A evolução em quantidade está sendo tamanha que assombra: em 2010 já eram 4.784.620 vagas e passaram para 23.665.419 no ano passado. A maioria, pela 1ª vez, na modalidade ensino a distância. No nosso tempo lá na Fama, o EAD era pelos Correios. O mais famoso, o Instituto Universal Brasileiro, tinha o que hoje é a arroba repetido com insistência nos programas de rádio: caixa postal 5058, São Paulo. A pessoa exibia sorridente o diploma do IUB na parede ao lado dos quadros com fotos pintadas das diversas gerações.

É covardia comparar o percentual de mercado de IUB e EAD, pois sobrava serviço para o eletricista formado por ele e suspeito que seja baixíssimo o aproveitamento da mão de obra qualificada por ela. Há 57 anos, exatamente na noite de 23.set.1968, morreu o santo italiano Padre Pio, que entre outras lições de devoção tem uma que vale para os dois estágios: a dedicação ao extremo. Claro, não precisa chegar ao autoflagelamento. Quarenta anos antes de ele subir ao Céu, Karol Wojtila confessou-se com ele e 30 anos após subiria a fumaça branca anunciando-o Papa – e João Paulo II foi quem canonizou Pio.

A diferença está no número de horas com a cara grudada nos livros. Ocorreu comigo para passar em concursos públicos, acontecia com os mecânicos de automóveis diplomados pelo Instituto Universal, o mesmo com Pio e Wojtila/JPII. Divulgou-se nesta semana o Censo da Educação Superior do Inep/MEC, com dados relativos a 2024: mais de 5 milhões (18% mais elas do que eles) entraram nas 2.561 faculdades. Quase 5.000% mais desde 1960 – pena que somente as lágrimas acompanhem, sangue e suor muito menos.

Critica-se bastante o nível de professores e resultados das faculdades, presenciais e a distância.

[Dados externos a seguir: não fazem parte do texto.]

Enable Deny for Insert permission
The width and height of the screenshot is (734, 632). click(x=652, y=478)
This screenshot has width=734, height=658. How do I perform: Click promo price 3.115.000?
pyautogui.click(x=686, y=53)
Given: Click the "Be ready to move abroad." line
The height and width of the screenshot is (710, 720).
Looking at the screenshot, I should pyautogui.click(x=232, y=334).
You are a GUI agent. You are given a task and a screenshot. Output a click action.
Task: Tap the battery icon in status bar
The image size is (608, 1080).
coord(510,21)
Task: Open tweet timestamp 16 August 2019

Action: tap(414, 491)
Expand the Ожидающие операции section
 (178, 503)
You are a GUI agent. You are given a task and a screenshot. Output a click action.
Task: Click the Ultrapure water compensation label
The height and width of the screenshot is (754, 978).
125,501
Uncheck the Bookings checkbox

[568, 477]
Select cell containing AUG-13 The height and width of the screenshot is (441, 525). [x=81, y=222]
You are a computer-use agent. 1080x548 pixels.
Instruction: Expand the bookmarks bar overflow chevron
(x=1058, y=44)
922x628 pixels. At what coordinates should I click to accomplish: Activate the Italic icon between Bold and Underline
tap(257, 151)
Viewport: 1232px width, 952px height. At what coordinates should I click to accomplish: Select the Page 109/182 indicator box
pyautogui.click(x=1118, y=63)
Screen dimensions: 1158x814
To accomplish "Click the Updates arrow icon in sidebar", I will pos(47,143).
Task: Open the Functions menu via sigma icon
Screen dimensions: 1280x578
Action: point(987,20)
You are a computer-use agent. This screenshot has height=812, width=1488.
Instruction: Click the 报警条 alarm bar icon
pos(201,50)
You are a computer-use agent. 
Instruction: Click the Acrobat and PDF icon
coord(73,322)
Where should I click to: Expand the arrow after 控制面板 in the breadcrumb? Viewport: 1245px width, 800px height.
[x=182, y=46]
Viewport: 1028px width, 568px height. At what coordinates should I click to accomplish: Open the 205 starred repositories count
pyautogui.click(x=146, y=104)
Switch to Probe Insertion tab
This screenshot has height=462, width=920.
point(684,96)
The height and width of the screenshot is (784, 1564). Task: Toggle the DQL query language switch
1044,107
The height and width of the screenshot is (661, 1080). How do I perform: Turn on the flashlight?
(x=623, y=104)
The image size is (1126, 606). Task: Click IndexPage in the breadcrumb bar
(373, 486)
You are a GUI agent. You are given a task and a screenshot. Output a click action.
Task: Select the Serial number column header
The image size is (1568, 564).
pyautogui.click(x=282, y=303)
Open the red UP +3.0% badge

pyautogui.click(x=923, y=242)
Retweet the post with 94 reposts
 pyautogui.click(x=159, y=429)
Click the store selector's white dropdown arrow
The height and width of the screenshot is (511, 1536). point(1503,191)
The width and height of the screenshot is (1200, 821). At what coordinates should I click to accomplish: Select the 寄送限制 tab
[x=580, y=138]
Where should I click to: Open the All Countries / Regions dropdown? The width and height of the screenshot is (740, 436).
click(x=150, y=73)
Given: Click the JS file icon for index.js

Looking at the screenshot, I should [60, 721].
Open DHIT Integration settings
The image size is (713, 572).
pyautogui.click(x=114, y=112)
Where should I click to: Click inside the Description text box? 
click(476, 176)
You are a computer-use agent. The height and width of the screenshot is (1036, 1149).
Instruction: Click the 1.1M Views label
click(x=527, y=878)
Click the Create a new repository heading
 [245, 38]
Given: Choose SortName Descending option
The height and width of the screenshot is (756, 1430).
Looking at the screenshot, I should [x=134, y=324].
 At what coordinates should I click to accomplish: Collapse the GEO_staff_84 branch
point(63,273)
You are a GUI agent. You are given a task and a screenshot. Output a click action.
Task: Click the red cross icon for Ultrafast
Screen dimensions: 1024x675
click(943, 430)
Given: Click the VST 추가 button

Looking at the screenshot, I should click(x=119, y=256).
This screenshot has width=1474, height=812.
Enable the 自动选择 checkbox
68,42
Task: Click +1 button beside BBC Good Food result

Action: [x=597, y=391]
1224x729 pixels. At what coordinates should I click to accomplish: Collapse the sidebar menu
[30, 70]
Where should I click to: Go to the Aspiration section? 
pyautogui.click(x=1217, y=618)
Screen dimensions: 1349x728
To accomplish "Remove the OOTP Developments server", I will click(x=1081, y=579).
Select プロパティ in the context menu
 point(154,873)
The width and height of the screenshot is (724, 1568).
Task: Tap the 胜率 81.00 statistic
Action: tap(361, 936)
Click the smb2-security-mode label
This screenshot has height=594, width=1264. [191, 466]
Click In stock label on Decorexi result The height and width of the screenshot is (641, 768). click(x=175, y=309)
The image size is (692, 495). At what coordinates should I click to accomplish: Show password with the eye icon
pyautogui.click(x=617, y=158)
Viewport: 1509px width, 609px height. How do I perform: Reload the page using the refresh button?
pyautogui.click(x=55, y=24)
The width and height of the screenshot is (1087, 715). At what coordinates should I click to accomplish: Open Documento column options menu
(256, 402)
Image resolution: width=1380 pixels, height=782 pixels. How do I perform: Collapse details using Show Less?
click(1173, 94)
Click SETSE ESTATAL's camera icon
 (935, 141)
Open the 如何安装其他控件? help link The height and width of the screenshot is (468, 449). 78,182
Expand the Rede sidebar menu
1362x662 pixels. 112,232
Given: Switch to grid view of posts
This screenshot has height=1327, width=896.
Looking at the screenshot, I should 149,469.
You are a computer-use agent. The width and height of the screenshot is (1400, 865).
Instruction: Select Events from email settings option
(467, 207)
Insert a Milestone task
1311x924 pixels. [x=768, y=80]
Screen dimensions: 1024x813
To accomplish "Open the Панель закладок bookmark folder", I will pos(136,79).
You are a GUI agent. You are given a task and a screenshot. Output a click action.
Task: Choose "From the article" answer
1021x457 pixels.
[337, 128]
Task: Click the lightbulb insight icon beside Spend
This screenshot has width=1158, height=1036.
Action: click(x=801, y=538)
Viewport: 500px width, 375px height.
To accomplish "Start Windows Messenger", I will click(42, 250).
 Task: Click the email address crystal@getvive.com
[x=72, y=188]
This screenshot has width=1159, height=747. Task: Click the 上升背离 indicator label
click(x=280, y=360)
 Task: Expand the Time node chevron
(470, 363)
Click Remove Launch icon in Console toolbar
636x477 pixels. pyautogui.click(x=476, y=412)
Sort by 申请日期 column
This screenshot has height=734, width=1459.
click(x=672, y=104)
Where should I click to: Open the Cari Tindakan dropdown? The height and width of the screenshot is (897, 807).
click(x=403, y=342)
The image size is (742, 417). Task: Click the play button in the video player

Porém, o item nº 1 é personalíssimo, o esforço individual. Óbvio que a tecnologia ajuda, as telinhas se revelaram maravilhosas, os novos métodos são ótimos, ter uma sala de aula em cada esquina popularizou, mas nada substituiu a dupla olho e letra, dentro da escola ou na mesinha do quarto. O governador de São Paulo, Tarcísio de Freitas, está com interessante experiência, que faz sucesso na Ásia, de valorizar as horas que o aluno fica em casa. É a fórmula eficiente de ofuscar as atrações da rua.

Tornou-se difícil competir com os vídeos no celular e as mensagens nas redes sociais, então, por que não incentivar o estudante a investir parte do dia com vídeos e mensagens de conhecimento? Os antepassados desses jovens aprenderam corte e costura e desenho industrial à luz de lamparinas a querosene. Os que se alfabetizaram ainda crianças foi porque caminharam léguas de areia, poeira e lama rumo à classe multisserial das escolas rurais e nos distritos, como a Capelinha, na minha Anicuns natal.

Os profissionais da Educação enfrentam desafios gigantescos, como a quantidade de matrículas (10.227.266) e de concluintes (1.333.988) no ano passado. Reclamões e pessimistas dão a desculpa da desistência porque as explicações são chatas, que estavam com sono, que a mensalidade pesa no bolso, que saem tarde do emprego ou que o curso não capacita à altura de suas exigências de empreendedores. Se o número de vagas aumentou quase 500% desde 2010, o de quem pegou o canudo no mesmo período não subiu 40%.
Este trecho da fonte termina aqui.